- **Exercise input**:
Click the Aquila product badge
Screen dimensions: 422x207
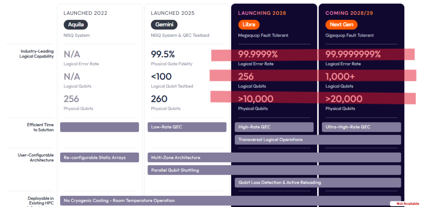[x=76, y=25]
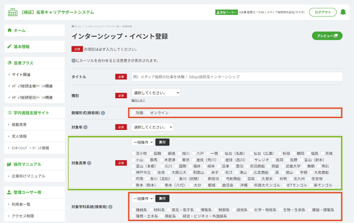Open the 種別 dropdown

(x=156, y=93)
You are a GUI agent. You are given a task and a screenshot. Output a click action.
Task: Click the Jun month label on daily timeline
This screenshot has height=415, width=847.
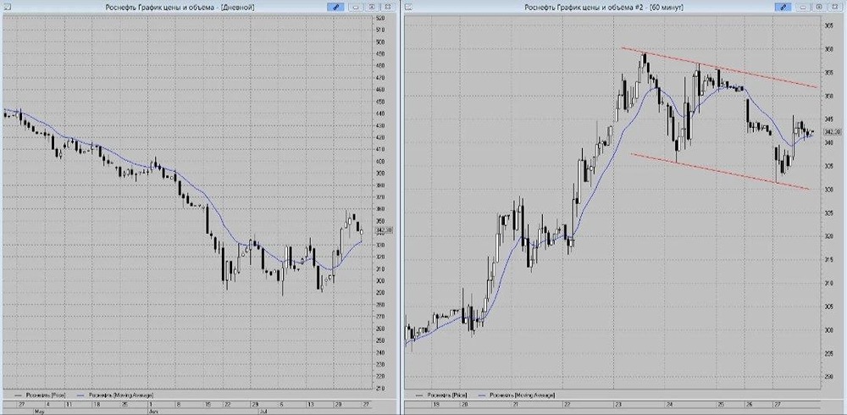click(152, 410)
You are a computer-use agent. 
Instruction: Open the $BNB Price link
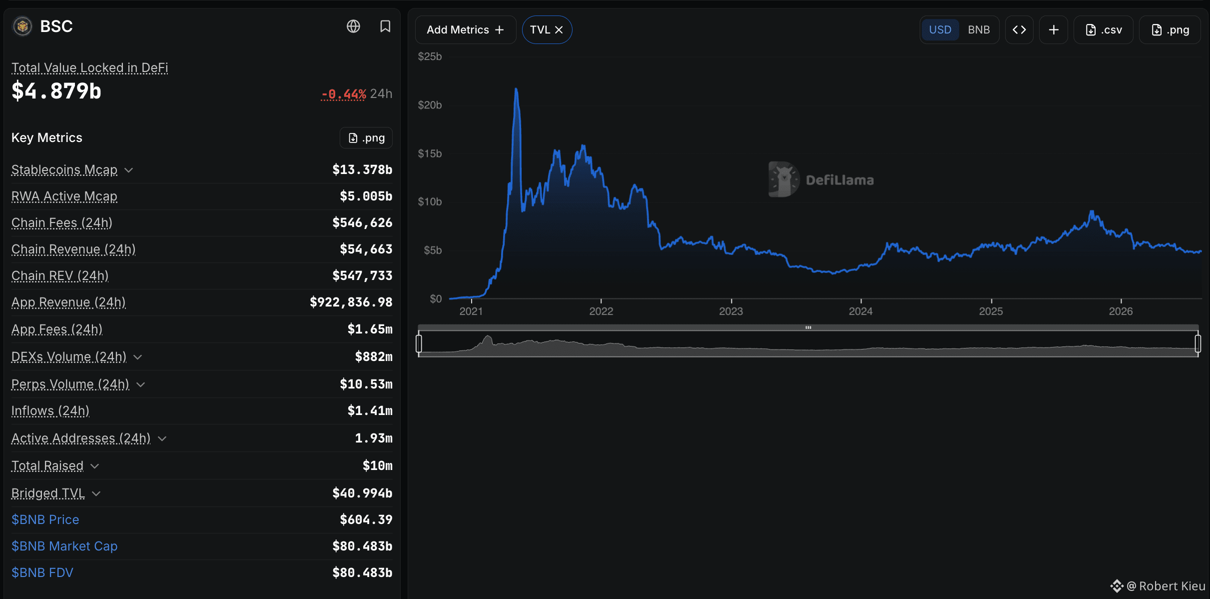coord(45,520)
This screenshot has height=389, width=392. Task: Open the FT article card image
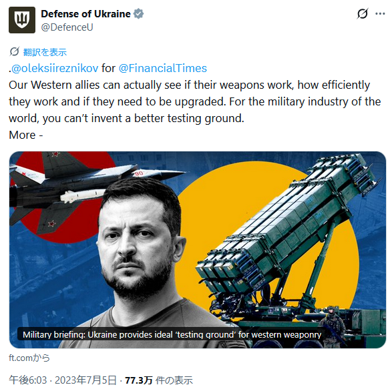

- **What to produce**:
Once the pictures are removed, reproduce the remaining entries above exactly.

- **Exercise response**:
Click the Aquila product badge
Screen dimensions: 422x207
[x=76, y=25]
Open the 種別 dropdown

(x=156, y=93)
You are a GUI agent. You are given a task and a screenshot. Output a click action.
Task: Click the Jun month label on daily timeline
This screenshot has height=415, width=847.
click(152, 410)
You are a computer-use agent. 
Instruction: Open the $BNB Price link
coord(45,520)
This screenshot has height=389, width=392. Task: Open the FT article card image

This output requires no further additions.